Work to complete
For the records that follow, please set down exactly the lines between the one holding "Task: Click 후라도's WAR value 19.25" and the one holding "Toggle Bold formatting", inclusive, and only those.

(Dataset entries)
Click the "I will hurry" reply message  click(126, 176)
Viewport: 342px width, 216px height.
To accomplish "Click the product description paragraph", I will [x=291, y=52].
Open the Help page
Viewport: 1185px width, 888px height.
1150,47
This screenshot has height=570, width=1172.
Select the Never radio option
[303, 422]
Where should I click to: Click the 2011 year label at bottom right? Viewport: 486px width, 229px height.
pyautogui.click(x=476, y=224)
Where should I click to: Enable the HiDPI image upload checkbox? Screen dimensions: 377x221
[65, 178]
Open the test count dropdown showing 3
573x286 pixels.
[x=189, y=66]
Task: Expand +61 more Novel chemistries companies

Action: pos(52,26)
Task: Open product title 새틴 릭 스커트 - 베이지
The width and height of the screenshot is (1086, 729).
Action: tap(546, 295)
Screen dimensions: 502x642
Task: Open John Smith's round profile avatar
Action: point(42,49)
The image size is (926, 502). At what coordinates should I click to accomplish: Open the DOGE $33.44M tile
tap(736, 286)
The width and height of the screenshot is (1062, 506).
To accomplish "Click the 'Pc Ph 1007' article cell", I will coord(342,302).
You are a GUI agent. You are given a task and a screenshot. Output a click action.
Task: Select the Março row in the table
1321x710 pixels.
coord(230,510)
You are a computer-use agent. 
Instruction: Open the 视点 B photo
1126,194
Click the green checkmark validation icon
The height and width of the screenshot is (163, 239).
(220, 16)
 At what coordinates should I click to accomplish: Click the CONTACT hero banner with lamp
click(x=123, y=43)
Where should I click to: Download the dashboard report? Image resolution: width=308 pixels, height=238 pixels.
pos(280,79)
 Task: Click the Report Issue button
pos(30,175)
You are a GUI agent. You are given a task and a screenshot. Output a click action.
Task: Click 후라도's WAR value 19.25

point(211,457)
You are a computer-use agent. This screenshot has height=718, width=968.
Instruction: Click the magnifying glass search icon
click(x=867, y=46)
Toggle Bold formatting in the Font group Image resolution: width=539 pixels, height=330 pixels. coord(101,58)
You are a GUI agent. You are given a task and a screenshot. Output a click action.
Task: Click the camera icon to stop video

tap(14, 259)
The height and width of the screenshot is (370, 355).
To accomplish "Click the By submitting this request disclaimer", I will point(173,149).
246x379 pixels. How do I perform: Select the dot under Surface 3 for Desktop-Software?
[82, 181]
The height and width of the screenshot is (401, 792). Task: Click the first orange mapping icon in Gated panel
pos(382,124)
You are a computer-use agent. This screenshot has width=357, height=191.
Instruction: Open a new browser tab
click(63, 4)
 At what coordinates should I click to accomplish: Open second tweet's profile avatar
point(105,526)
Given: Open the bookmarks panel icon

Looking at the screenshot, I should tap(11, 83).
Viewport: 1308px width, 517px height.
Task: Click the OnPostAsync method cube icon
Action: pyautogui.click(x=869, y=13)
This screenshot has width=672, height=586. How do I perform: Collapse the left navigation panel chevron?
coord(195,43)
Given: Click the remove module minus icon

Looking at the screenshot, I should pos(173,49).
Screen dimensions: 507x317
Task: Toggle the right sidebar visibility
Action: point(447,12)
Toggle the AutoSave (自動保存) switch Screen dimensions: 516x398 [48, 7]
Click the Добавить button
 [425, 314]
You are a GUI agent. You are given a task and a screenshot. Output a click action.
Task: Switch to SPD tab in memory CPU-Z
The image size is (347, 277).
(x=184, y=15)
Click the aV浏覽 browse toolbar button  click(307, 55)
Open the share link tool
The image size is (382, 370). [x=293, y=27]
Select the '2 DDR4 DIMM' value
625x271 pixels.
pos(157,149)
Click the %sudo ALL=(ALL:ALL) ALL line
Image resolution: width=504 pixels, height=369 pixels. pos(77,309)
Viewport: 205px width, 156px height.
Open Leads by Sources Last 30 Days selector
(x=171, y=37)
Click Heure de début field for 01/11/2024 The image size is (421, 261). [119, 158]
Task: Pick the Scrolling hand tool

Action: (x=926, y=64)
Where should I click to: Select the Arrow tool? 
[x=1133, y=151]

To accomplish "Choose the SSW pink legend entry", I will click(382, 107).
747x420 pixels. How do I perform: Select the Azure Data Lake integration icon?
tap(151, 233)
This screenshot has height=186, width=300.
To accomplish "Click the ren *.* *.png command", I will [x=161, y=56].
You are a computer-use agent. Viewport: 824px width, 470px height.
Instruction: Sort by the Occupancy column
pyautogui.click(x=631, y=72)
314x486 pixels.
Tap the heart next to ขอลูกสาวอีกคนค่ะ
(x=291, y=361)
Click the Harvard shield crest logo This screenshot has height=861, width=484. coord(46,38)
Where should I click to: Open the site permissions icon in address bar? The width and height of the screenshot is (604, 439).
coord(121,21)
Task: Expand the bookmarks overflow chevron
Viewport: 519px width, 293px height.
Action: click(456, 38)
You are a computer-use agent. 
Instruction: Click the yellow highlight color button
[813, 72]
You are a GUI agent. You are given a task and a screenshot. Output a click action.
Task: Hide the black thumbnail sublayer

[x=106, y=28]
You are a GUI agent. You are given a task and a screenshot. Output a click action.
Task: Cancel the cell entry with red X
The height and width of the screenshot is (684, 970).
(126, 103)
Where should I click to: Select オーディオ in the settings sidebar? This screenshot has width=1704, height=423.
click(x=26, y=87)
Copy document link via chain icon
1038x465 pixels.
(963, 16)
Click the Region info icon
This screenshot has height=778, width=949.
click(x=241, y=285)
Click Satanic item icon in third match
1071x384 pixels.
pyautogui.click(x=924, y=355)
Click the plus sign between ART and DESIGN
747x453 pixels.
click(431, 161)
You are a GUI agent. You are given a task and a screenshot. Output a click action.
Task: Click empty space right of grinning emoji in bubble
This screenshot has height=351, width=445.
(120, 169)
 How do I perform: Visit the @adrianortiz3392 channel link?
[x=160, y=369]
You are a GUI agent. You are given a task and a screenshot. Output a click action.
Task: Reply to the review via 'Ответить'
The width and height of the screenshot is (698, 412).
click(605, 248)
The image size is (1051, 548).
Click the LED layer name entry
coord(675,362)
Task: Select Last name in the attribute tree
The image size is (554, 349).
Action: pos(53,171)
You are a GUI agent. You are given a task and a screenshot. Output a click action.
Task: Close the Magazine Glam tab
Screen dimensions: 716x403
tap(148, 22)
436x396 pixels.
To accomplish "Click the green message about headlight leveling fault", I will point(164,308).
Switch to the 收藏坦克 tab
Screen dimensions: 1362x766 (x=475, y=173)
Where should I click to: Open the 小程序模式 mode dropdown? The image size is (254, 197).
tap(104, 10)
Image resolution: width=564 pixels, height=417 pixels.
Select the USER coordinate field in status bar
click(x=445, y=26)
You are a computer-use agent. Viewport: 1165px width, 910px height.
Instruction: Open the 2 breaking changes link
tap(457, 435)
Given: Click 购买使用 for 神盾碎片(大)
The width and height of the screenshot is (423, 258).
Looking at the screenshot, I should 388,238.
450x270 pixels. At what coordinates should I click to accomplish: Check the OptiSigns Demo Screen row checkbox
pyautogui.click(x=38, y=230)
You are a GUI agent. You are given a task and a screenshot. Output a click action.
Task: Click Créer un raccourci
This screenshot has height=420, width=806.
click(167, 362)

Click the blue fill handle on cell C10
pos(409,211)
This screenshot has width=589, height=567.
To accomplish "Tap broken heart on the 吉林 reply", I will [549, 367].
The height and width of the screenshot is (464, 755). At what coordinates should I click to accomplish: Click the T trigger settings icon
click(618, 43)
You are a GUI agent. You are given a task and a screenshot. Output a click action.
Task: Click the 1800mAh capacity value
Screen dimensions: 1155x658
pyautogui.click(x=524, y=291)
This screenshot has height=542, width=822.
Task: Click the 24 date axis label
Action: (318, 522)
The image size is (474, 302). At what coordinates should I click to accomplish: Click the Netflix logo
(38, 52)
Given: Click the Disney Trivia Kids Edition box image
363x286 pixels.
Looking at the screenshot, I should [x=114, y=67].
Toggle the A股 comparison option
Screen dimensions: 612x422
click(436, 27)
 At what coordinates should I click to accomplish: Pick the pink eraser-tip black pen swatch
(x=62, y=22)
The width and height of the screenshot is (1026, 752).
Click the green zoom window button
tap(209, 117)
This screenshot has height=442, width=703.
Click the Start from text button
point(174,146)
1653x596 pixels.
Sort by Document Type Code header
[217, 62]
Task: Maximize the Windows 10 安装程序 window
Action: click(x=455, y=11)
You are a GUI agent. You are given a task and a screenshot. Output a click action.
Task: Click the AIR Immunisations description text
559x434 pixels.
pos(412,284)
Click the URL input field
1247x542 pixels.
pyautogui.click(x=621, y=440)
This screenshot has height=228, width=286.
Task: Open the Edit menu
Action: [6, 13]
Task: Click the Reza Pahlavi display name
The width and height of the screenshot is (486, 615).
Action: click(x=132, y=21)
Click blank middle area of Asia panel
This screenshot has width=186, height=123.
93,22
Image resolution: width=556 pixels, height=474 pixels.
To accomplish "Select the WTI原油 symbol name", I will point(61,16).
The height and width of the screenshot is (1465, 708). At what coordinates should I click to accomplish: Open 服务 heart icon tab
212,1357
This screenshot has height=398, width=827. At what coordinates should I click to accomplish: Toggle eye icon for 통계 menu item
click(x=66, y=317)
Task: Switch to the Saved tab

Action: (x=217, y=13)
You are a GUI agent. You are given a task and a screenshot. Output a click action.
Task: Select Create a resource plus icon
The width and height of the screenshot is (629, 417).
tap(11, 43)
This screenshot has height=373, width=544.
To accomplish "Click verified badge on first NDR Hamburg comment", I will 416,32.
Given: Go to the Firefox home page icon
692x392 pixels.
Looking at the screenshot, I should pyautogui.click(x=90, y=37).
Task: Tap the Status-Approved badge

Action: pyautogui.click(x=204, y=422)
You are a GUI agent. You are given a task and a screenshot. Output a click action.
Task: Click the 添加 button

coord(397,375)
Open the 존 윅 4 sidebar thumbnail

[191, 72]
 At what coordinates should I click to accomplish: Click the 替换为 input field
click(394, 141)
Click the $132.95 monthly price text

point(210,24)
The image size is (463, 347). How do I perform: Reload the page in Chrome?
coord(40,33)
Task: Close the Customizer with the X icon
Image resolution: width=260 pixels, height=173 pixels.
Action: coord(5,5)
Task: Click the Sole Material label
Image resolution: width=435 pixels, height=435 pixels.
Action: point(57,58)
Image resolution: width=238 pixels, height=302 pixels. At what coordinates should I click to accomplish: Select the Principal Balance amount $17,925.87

Completed task
Task: Click 후라도's WAR value 19.25

point(211,457)
You are a computer-use agent. This screenshot has height=718, width=968.
Instruction: Click the magnifying glass search icon
click(x=867, y=46)
Toggle Bold formatting in the Font group Image resolution: width=539 pixels, height=330 pixels. coord(101,58)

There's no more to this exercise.